Além disso, epidemiologistas apontam que a possível subnotificação de ocorrências de Covid-19 estaria nas entrelinhas de casos de SRAG, bem como de mortes registradas por outras causas respiratórias no Portal da Transparência do Registro Civil Nacional.

Entre 16 de março e as 16h do dia 25 de maio deste ano, já haviam sido registrados em cartórios do Ceará 321 óbitos por SRAG, 1.215 por pneumonia, 584 por insuficiência respiratória e 828 por septicemia (inflamação em todo o corpo), além de 2.707 por Covid-19. Ao total, somam-se ainda 39 mortes cujas causas não foram determinadas e 4.590 categorizadas como "demais óbitos", totalizando 10.284 vidas perdidas em dois meses.

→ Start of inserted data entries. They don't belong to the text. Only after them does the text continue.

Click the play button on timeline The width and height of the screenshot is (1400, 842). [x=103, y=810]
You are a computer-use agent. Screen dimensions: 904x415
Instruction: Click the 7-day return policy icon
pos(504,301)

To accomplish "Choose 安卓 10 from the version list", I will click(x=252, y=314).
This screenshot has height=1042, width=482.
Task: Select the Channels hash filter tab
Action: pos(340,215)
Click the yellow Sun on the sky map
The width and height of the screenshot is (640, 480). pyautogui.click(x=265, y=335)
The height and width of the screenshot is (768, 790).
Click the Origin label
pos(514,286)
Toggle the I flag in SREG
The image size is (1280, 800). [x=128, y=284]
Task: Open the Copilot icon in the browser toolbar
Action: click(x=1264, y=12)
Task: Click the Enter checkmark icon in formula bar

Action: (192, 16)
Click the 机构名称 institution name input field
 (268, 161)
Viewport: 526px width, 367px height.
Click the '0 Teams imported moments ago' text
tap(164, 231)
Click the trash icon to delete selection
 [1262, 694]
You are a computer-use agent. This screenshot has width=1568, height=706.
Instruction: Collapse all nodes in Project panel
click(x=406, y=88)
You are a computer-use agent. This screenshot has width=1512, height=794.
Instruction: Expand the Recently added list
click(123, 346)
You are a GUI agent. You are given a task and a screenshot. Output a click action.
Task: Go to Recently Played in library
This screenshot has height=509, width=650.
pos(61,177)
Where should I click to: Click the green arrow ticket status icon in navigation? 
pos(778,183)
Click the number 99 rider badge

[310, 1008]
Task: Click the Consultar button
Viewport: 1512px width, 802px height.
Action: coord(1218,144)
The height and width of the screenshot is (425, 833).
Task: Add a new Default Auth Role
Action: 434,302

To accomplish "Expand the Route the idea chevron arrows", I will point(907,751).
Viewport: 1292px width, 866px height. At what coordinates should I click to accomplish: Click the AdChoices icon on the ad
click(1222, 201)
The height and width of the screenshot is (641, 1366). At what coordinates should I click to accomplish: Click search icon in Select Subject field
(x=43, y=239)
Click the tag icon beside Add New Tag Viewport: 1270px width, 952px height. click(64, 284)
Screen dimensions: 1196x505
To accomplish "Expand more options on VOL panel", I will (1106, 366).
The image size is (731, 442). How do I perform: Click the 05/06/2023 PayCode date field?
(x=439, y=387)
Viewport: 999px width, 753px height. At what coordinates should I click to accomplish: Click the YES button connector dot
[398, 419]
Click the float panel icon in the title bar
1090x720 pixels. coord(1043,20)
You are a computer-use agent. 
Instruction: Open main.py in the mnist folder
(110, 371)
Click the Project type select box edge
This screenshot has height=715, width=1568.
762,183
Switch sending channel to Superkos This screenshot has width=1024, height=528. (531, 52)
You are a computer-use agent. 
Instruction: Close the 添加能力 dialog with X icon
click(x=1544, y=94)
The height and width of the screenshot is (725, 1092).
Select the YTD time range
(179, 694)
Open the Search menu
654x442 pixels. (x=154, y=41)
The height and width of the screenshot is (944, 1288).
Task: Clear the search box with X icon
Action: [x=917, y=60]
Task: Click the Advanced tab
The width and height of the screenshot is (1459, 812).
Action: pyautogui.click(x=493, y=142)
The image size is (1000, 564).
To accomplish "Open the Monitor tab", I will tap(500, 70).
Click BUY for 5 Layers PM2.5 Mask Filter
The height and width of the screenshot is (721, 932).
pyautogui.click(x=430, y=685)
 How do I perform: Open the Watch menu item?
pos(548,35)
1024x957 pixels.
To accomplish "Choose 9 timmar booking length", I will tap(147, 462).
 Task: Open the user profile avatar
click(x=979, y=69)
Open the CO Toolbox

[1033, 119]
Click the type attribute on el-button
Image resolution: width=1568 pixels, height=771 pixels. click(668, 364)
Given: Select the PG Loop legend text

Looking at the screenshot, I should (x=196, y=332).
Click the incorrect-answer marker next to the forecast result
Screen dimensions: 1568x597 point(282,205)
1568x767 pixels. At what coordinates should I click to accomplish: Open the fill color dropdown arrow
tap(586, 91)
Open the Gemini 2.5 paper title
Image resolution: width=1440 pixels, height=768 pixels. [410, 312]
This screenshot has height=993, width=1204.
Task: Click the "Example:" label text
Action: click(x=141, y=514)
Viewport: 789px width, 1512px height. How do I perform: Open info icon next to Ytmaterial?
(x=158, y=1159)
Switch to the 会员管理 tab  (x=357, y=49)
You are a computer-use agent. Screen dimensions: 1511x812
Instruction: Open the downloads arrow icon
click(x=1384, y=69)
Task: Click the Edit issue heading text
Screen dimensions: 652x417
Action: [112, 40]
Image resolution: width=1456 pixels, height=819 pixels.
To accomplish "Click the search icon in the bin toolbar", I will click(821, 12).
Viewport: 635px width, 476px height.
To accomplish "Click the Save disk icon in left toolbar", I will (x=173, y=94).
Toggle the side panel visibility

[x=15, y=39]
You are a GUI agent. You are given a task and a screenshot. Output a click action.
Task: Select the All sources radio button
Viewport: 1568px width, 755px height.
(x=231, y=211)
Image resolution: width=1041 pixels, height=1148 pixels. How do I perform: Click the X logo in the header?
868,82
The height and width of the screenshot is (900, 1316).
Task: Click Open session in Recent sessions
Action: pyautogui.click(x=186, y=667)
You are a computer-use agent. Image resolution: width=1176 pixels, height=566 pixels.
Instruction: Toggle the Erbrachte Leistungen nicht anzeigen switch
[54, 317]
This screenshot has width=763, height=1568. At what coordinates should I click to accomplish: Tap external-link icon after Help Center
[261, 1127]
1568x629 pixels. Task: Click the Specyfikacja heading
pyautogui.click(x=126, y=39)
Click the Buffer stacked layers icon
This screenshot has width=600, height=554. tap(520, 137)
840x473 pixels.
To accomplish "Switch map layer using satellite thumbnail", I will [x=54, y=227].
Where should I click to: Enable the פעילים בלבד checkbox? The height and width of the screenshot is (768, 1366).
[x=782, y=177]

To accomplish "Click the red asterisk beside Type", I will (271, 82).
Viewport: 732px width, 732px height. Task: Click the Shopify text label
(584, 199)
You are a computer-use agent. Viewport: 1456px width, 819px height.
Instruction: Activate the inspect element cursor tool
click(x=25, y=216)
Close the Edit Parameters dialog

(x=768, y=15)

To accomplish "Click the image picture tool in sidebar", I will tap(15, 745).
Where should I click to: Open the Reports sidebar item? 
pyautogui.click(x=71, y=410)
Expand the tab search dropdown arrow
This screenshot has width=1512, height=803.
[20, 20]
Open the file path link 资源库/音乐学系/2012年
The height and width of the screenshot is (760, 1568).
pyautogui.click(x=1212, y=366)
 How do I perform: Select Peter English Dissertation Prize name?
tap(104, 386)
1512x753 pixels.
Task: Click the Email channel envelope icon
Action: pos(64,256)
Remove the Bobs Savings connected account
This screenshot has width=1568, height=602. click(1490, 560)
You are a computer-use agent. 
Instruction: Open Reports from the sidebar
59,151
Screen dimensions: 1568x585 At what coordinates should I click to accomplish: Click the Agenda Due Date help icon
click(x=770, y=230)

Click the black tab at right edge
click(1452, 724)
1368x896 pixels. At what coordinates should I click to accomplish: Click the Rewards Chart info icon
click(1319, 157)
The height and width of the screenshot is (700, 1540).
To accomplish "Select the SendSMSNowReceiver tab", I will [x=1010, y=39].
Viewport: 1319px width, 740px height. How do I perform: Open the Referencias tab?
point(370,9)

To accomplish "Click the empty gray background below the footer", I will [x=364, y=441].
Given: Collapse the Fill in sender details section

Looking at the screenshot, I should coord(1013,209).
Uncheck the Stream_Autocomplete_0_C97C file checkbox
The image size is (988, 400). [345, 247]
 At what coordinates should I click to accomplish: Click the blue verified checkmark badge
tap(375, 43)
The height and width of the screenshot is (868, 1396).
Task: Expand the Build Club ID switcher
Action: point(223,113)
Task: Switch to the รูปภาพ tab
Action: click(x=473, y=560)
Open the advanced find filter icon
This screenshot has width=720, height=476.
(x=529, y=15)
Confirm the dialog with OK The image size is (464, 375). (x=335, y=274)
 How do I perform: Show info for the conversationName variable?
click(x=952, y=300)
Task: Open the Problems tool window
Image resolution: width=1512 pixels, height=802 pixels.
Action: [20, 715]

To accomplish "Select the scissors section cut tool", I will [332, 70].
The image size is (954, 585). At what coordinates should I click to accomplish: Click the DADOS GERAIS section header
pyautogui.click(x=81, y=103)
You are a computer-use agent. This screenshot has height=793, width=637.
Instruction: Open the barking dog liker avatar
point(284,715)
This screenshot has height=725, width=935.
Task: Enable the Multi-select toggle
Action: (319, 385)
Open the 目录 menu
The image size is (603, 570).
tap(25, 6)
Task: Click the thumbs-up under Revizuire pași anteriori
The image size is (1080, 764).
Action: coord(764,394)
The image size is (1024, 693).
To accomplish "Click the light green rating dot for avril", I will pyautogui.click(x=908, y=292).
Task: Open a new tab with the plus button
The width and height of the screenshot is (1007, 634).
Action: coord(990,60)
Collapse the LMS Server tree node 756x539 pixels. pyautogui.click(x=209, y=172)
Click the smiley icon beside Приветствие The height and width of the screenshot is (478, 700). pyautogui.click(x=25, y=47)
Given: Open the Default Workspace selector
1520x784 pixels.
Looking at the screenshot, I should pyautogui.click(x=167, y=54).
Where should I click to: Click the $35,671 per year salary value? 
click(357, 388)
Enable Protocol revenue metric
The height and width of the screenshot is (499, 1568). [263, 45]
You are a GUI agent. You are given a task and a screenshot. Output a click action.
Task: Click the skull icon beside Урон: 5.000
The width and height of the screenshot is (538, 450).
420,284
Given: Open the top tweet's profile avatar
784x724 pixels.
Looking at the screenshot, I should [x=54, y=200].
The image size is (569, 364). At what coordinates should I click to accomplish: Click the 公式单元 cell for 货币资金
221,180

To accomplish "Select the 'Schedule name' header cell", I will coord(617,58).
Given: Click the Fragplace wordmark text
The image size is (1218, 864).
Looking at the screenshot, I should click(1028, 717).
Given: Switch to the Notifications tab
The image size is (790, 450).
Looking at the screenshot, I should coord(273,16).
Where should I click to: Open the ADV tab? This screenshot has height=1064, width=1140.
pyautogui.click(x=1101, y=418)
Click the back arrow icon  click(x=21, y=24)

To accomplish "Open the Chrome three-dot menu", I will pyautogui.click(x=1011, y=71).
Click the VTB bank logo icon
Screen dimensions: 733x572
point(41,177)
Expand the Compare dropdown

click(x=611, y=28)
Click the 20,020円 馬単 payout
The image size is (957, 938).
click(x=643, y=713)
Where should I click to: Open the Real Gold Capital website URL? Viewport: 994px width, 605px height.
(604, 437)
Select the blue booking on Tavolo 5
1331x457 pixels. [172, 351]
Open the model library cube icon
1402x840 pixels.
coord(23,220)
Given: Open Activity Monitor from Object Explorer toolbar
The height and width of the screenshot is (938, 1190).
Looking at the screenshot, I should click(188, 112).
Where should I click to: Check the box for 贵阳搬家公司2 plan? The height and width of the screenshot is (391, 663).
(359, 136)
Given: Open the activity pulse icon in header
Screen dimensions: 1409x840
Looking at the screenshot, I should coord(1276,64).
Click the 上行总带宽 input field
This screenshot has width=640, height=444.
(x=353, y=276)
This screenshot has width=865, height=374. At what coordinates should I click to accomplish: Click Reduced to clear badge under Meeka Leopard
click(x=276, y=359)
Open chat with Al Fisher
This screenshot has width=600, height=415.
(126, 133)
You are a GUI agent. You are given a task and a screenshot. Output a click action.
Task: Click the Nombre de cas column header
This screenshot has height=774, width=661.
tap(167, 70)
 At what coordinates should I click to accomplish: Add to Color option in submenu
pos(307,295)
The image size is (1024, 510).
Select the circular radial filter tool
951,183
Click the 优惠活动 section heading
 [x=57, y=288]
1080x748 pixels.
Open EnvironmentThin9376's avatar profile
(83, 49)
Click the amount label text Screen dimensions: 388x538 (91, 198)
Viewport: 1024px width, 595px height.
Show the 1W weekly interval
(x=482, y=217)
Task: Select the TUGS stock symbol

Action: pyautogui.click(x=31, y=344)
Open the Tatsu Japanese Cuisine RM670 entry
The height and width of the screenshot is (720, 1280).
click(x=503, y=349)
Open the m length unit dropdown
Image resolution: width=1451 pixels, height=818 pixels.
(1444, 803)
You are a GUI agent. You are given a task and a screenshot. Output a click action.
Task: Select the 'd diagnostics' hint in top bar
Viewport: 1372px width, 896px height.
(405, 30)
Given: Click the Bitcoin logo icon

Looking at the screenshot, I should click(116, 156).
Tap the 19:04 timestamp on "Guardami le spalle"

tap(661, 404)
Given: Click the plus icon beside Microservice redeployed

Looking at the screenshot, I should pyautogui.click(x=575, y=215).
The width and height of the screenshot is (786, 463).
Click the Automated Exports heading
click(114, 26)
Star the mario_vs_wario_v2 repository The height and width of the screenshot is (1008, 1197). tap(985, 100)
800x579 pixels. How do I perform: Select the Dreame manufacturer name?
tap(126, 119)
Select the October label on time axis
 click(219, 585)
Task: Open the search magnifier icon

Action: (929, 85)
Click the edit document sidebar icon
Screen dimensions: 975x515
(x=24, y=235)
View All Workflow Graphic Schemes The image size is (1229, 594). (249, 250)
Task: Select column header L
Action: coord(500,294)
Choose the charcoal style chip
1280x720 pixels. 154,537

No mesmo período de 2019, a soma foi de 8.153 mortes: sete por SRAG (46 vezes menos que em 2020), 1.813 por pneumonia, 672 por insuficiência respiratória, 989 por septicemia, 23 com causa indeterminada e mais 4.649 locadas em "demais óbitos".

Para o infectologista Érico Arruda, ex-presidente da Sociedade Brasileira de Infectologia, "é natural que haja subnotificações" no contexto atual. "Independentemente da doença, há casos com manifestação diferente da usual, e nem sempre são percebidos. Mas podem evoluir com gravidade, em geral entre pessoas com outras doenças de base. A resistência coronariana de um cardiopata pode ser prejudicada por outra doença e ele morrer de infarto, mas o fator desencadeante não ser notado", exemplifica.